- [Set of tasks]:
1. In the text on sensory overload, which two comforting sensory objects are given as examples for self-soothing?
2. Please continue the text on sensory overload from its last sentence, keeping its tone and topic.

- [Exercise text]:
========

These activities might include art projects (such as making items out of clay), eating or drinking (drinking water, eating a crunchy food/snack), physical activities (such as jumping on a trampoline, swinging, moving through obstacle courses, or balancing), or other activities, like touching small items with specific textures (such as sponges). The specific activities and methods used by an occupational therapist may depend partially on the needs, development, and abilities of your child. 

Treating sensory overload also often entails the development of coping skills to use when it occurs. Kids and adults can both benefit from learning to self-soothe as a means to manage sensory overload when it surfaces.

This could mean walking away from the situation, using comforting sensory objects (like weighted blankets and noise-canceling headphones), using breathing exercises, or something else. An occupational therapist can help an individual learn to self-soothe, but parents may also need to be intentional with their accountability of practicing this coping skill at home for long-term retention and habitual response.

How do you find an occupational therapist? If you’re looking for an occupational therapist for your child to work with, there are a number of different ways to find one. You may use a web search to look for one yourself, ask for a referral from a medical provider, such as your child’s pediatrician or therapist, contact your health insurance company to inquire about occupational therapists they cover who work with sensory concerns and ADHD, or use a provider directory. Sometimes, schools will have resources available.

You can discuss treatment with the occupational therapist first to get details about what treatment might entail. A child may see an occupational therapist in addition to engaging in other forms of support or treatment for ADHD specifically.

Learning to prevent sensory overload, too, is often a valuable part of treatment and symptom reduction in those who experience it. 

Prevention

What’s the best way to prevent sensory overload? 

Typically, preventing sensory overload will entail identifying recurring triggers of unhealthy responses or reactions. Note that different things may cause sensory overload for different people. Once you know what these triggers are, you can avoid them.

For example, you may notice that your child experiences overload easily in specific situations, such as those where loud noises are present, or you may notice that your child experiences sensory overload when they wear clothing with a tag sewn in the back, or that is made out of a specific kind of fabric.

========

- [Source material]:
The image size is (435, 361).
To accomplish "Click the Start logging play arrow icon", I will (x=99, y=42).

========

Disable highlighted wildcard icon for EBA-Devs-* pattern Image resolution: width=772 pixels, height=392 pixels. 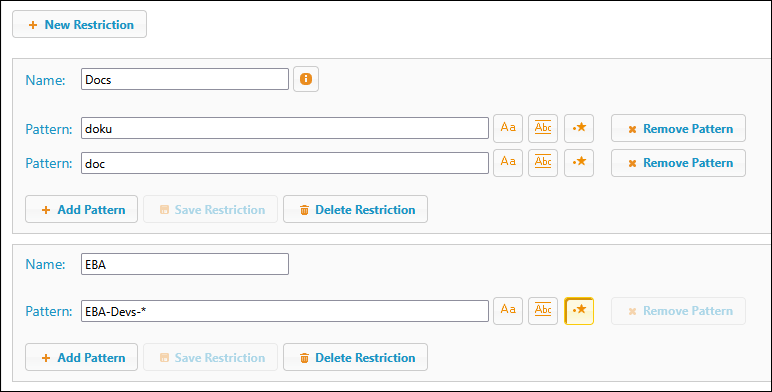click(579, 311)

========

- [Task-by-task results]:
1. Weighted blankets and noise-canceling headphones.

2.
If that’s the case, you may be more mindful of when you and your child engage in certain activities (IE, you may go to the museum or store at times when you expect there to be less noise - some spaces even have sensory-friendly days or hours), or you may pick out clothes for your child that you know they are comfortable in. 

Both in treatment and in prevention, lifestyle can play a role. Stress and lack of sleep can worsen sensory overload and any affiliated reactions. Stress management, getting enough sleep, making sure to hydrate and get adequate nutrition, and other forms of self-care are crucial.

Since some triggers are unavoidable at times, finding out and understanding what helps when your child experiences overload is also important. When you notice that a child may be approaching or experiencing sensory overload, or when the symptoms of possible sensory overload begin, it is often beneficial to reduce sensory stimuli.

This may mean using a calm voice to direct a child away from the space causing overload (for example, at a family party, you may calmly speak to your child and walk them to a quieter space until they start to feel more at ease), providing them with the aforementioned comforting sensory objects, and so on.

Even if you aren’t sure if this is what’s going on quite yet, as could be the case for younger kids, acknowledging a child’s distress and working to remedy it may be what leads you to find that sensory issues are what’s causing the disruption.

While it may take time, the right information and care can make a world of difference.

Conclusion

Sensory overload is something that many people who live with ADHD and other common disorders, like Autism Spectrum Disorder, experience. Treatment can help a child learn to cope, as can some at-home changes, methods, or forms of support.